# What is the probability of getting r heads before s tails?

• Eclair_de_XII
In summary: What is the probability of the next two tosses being two heads?##P(H_j\cap H_{j+1})=P(H_j)P(H_{j+1})=p^2##.What is the probability of the next two tosses being two heads?##P(H_j\cap H_{j+1})=P(H_j)P(H_{j+1})=p^2##.
Eclair_de_XII

## Homework Statement

"Toss a coin repeatedly. Denote the event of getting heads or tails on the ##i##-th try by ##H_i## and ##T_i## respectively, where ##P(H_i)=p## and ##P(T_i)=1-p##, for some ##0\leq p \leq 1##. Now denote by ##E## the event of getting ##r## consecutive heads before ##s## consecutive tails. Find ##P(E|H_1)##, ##P(E|T_1)##, and ##P(E)##."

## Homework Equations

Independence: If ##A## and ##B## are events, then ##P(A\cap B)=P(A)P(B)##.
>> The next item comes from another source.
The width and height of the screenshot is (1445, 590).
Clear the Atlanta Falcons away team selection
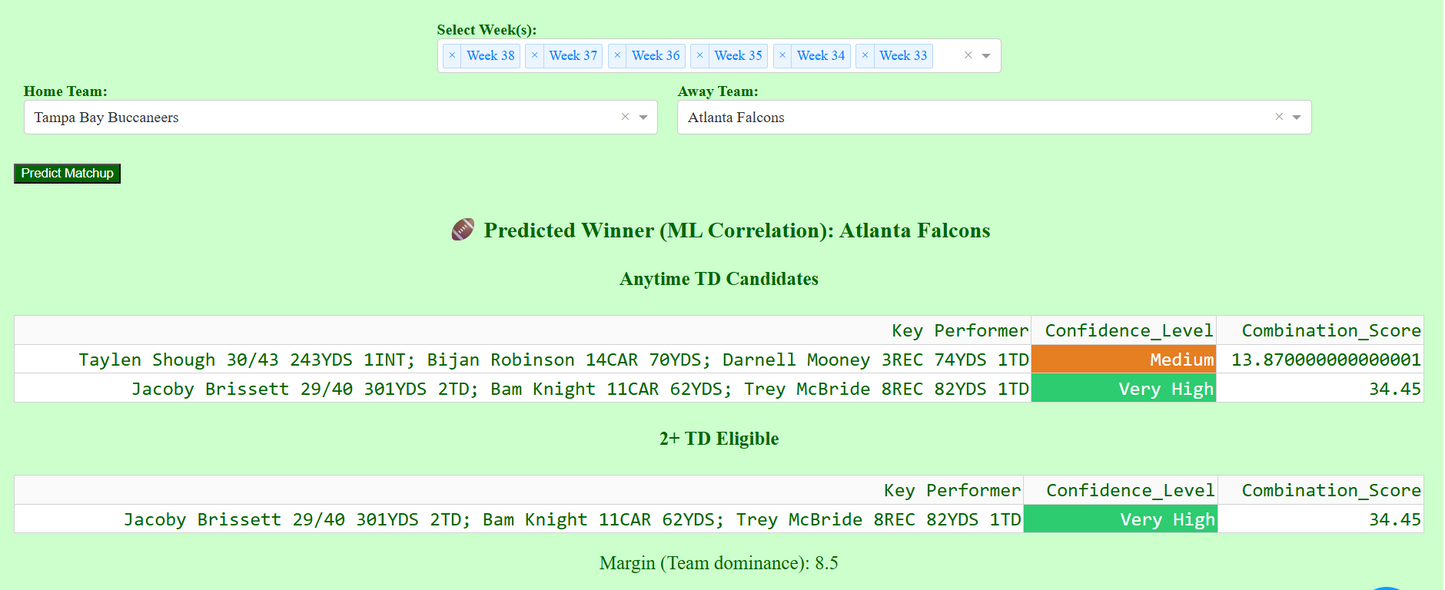[1279, 117]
## The Attempt at a Solution

So far, I have denoted ##E## by ##E=(H_{j+1} \cap H_{j+2} \cap ...\cap H_{j+r} \cap T_{k+1} \cap ... \cap T_{k+s})## for some ##j\in ℕ## and for some ##k\in ℕ,\space k>j+r##. The major thing that concerns me at the moment, is the set of ##H_i,T_i## for ##1\leq i \leq j## and the set of ##H_m,T_m## for ##j+r+1\leq m \leq k##. That's really all I could come up with myself.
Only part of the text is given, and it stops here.